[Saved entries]
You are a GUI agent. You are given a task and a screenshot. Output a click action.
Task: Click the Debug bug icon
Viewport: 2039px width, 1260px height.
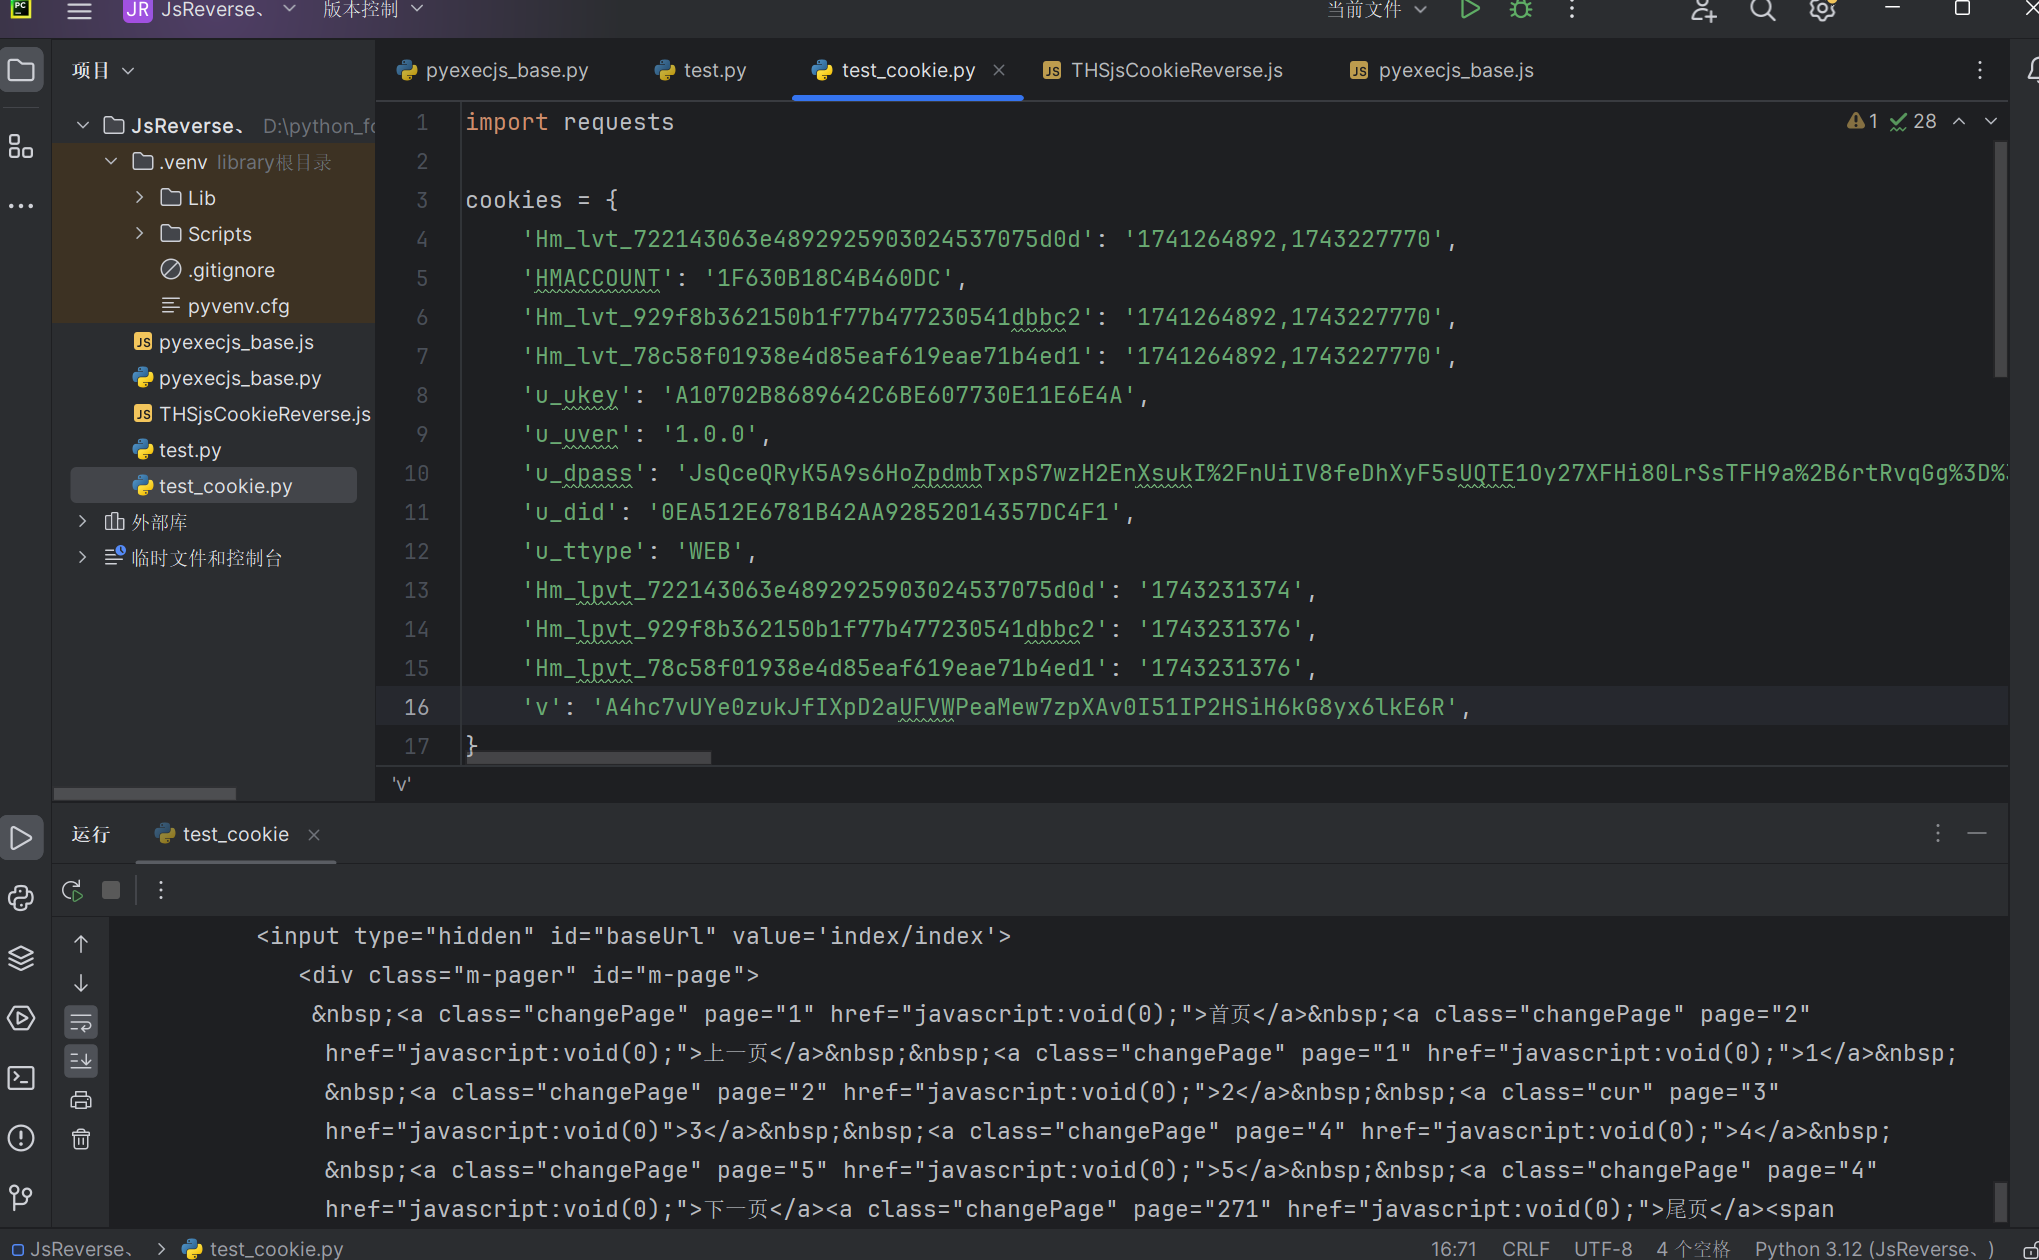coord(1521,11)
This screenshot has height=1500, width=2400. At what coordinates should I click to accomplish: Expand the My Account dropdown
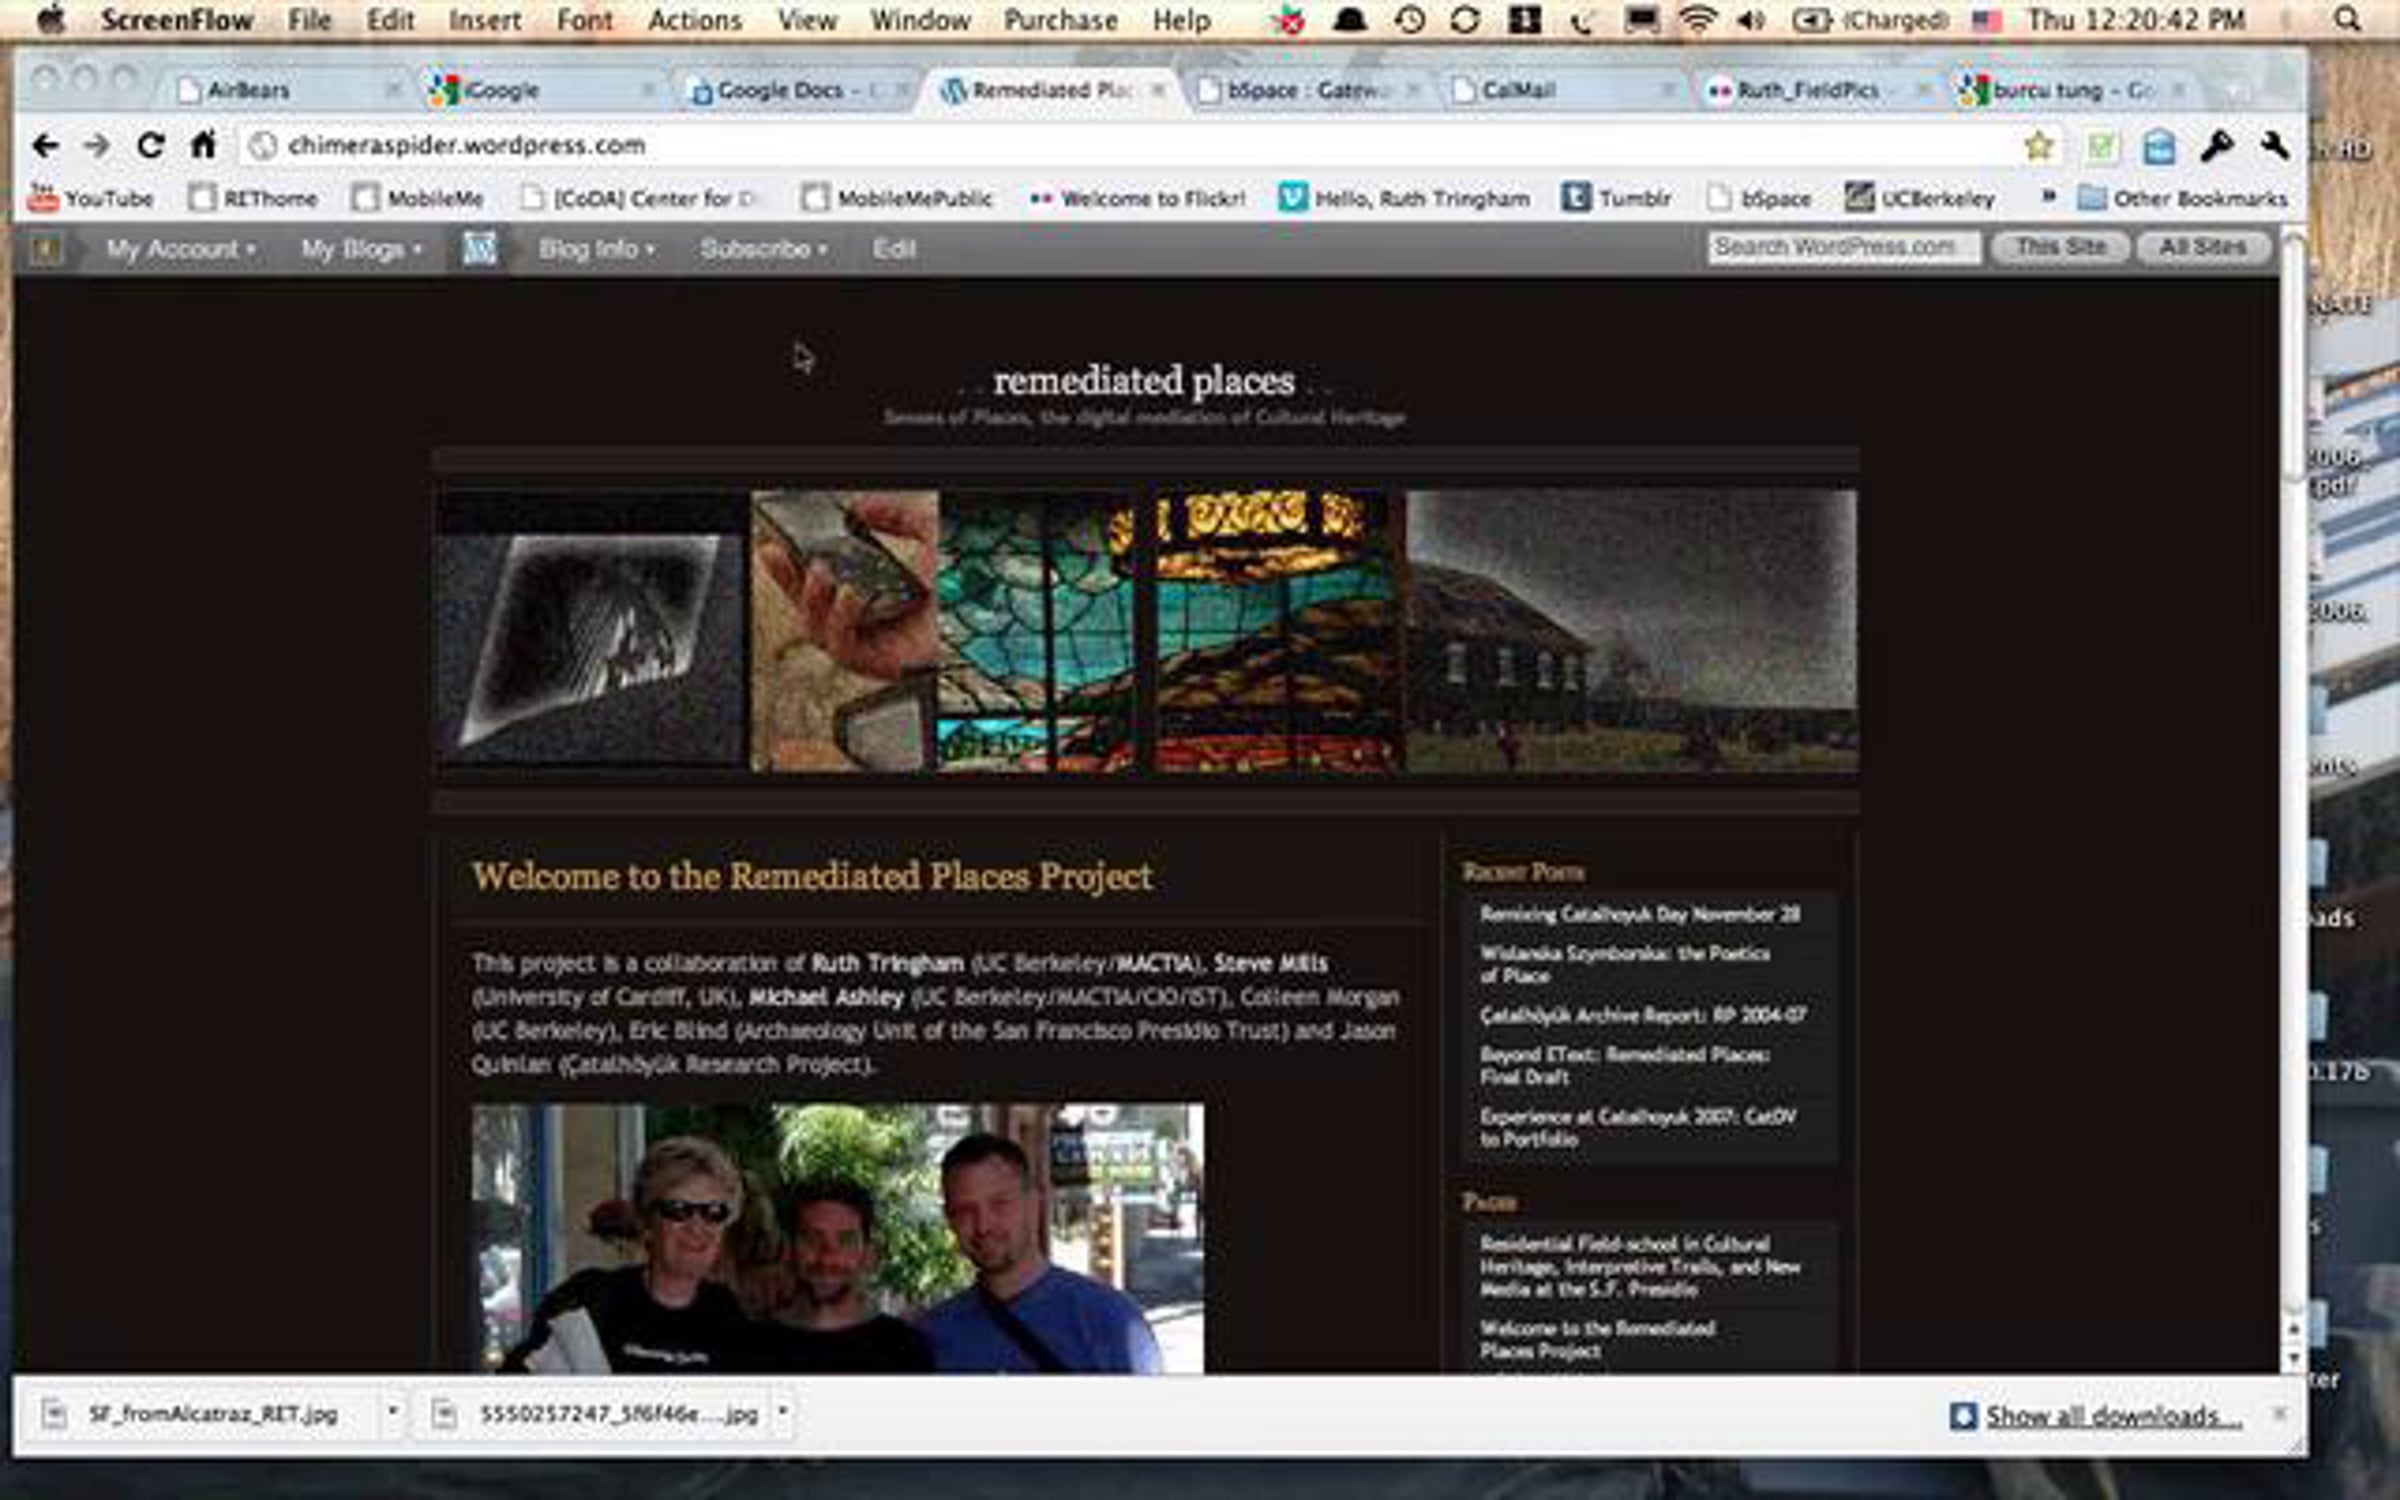(180, 249)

■ Work instruction ■
Except for the pictures, set down all of the records exactly as they are.

■ Task response ■
You are a GUI agent. You are given a task and a screenshot. Output a click action.
Task: Click the Debug bug icon
Viewport: 2039px width, 1260px height.
coord(1521,11)
This screenshot has height=1500, width=2400. At what coordinates should I click to accomplish: Expand the My Account dropdown
(180, 249)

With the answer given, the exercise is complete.